WHAT YOU HAVE TO DO:
The expected copy holds every entry exactly and none of the pictures.

MATERIAL PROVIDED:
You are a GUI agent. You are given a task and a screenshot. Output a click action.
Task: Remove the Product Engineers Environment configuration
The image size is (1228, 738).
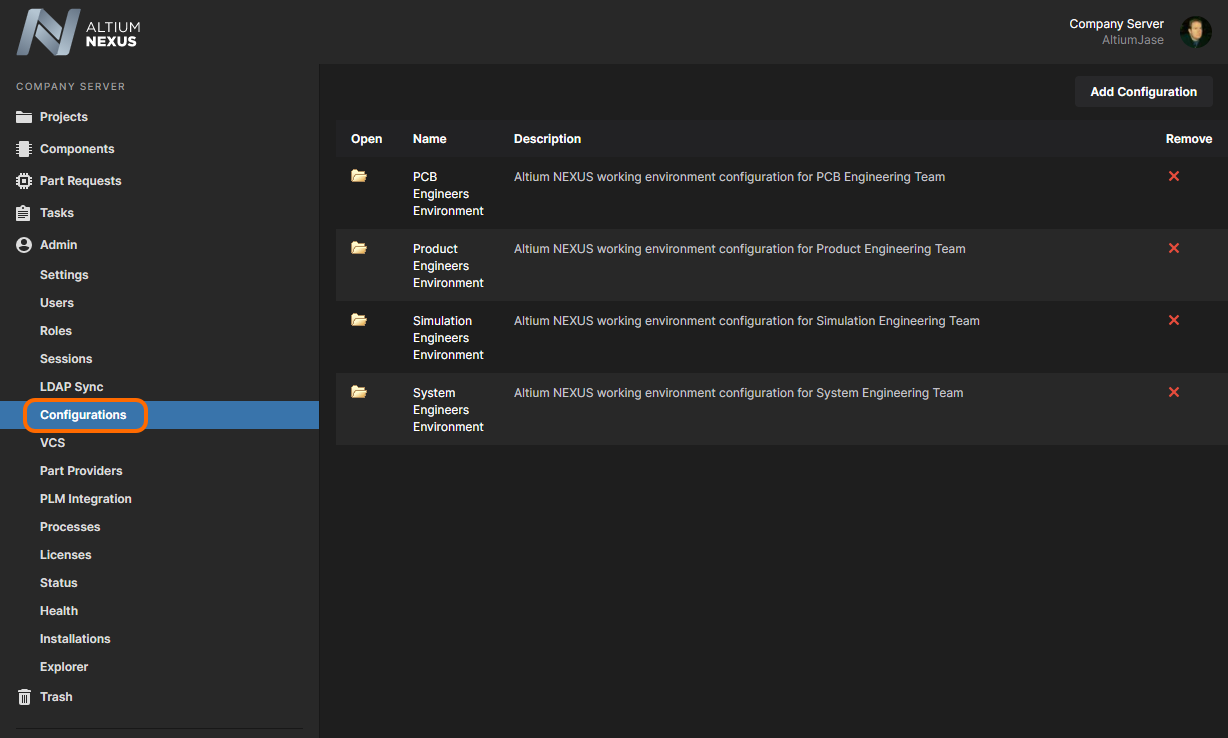click(1174, 248)
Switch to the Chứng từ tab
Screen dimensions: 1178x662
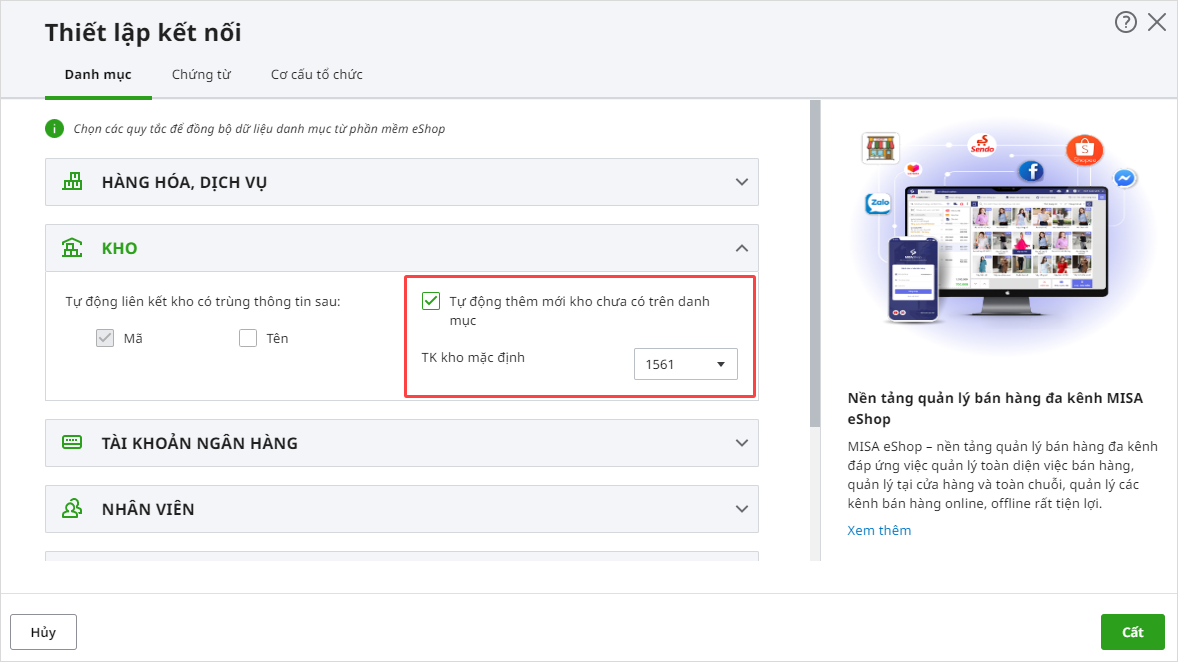pyautogui.click(x=201, y=75)
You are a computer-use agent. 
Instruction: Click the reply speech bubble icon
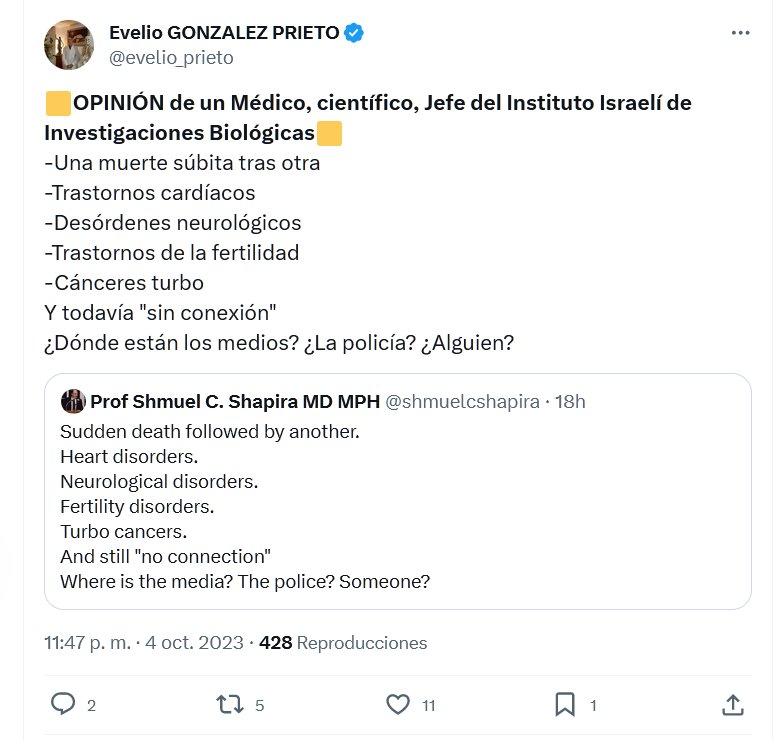[63, 704]
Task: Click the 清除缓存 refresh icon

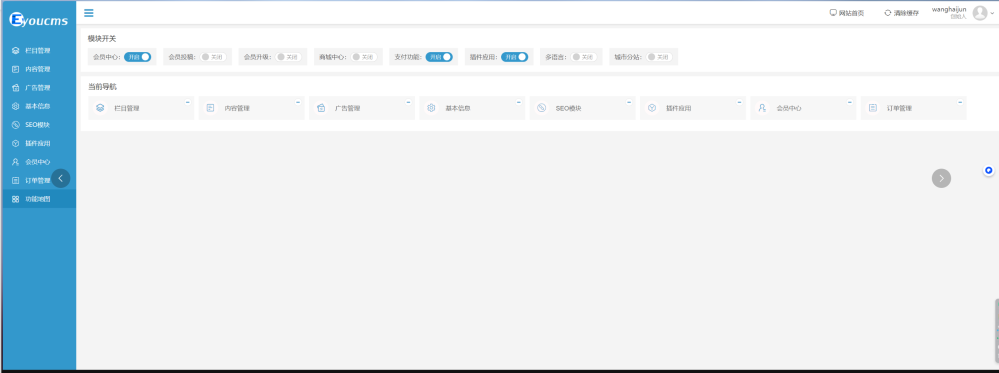Action: click(x=888, y=13)
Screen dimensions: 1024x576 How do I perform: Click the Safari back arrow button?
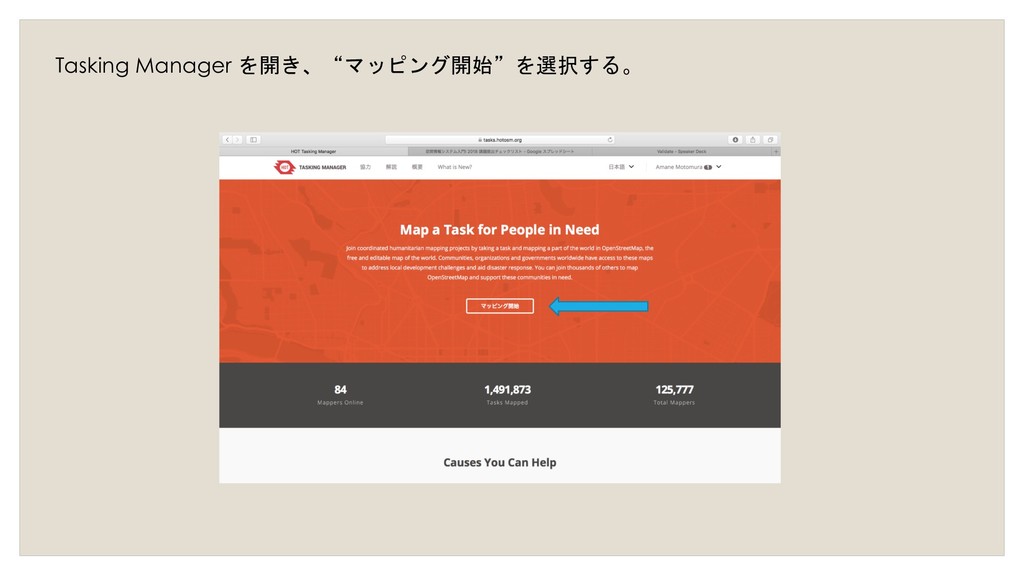tap(227, 140)
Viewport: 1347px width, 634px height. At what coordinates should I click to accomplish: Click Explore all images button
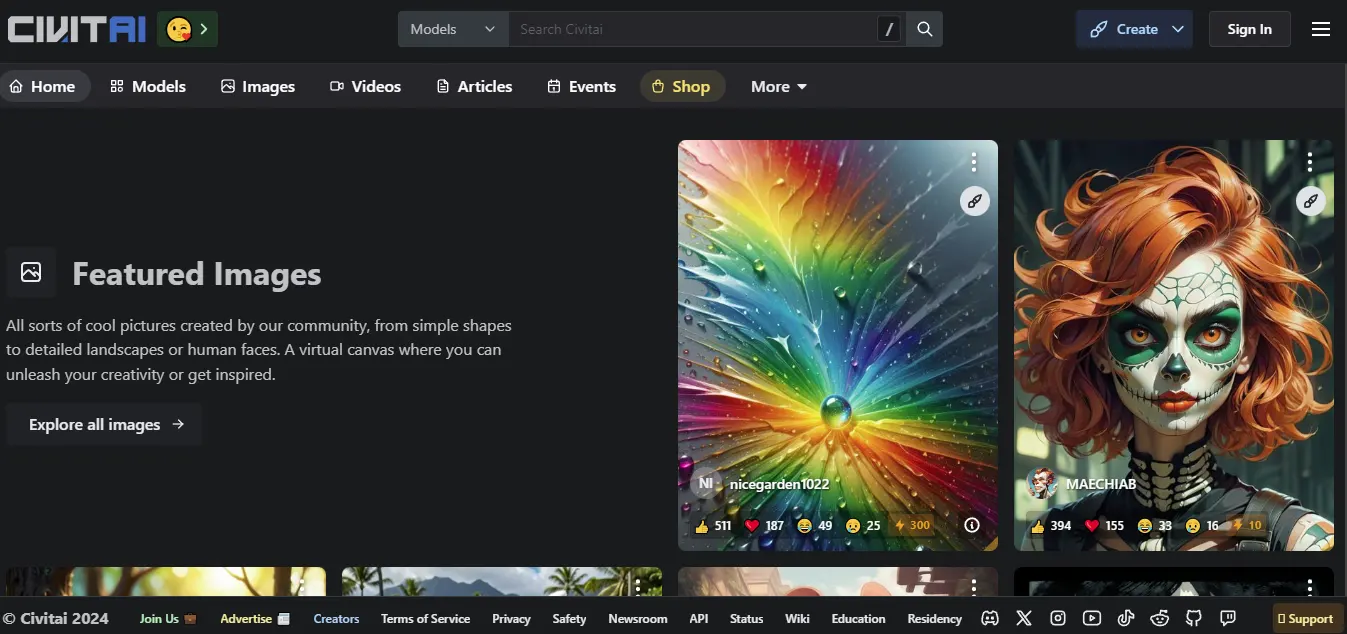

OUTPUT FOR THIS EXERCISE:
You are a GUI agent. You are given a task and a screenshot. Output a click action.
Task: Remove the Product Engineers Environment configuration
The image size is (1228, 738).
click(1174, 248)
Switch to the Chứng từ tab
Screen dimensions: 1178x662
pyautogui.click(x=201, y=75)
You are a computer-use agent. 
Instruction: Click the reply speech bubble icon
[63, 704]
Task: Click the 清除缓存 refresh icon

Action: click(x=888, y=13)
Screen dimensions: 1024x576 How do I perform: Click the Safari back arrow button?
tap(227, 140)
Viewport: 1347px width, 634px height. At what coordinates should I click to accomplish: Click Explore all images button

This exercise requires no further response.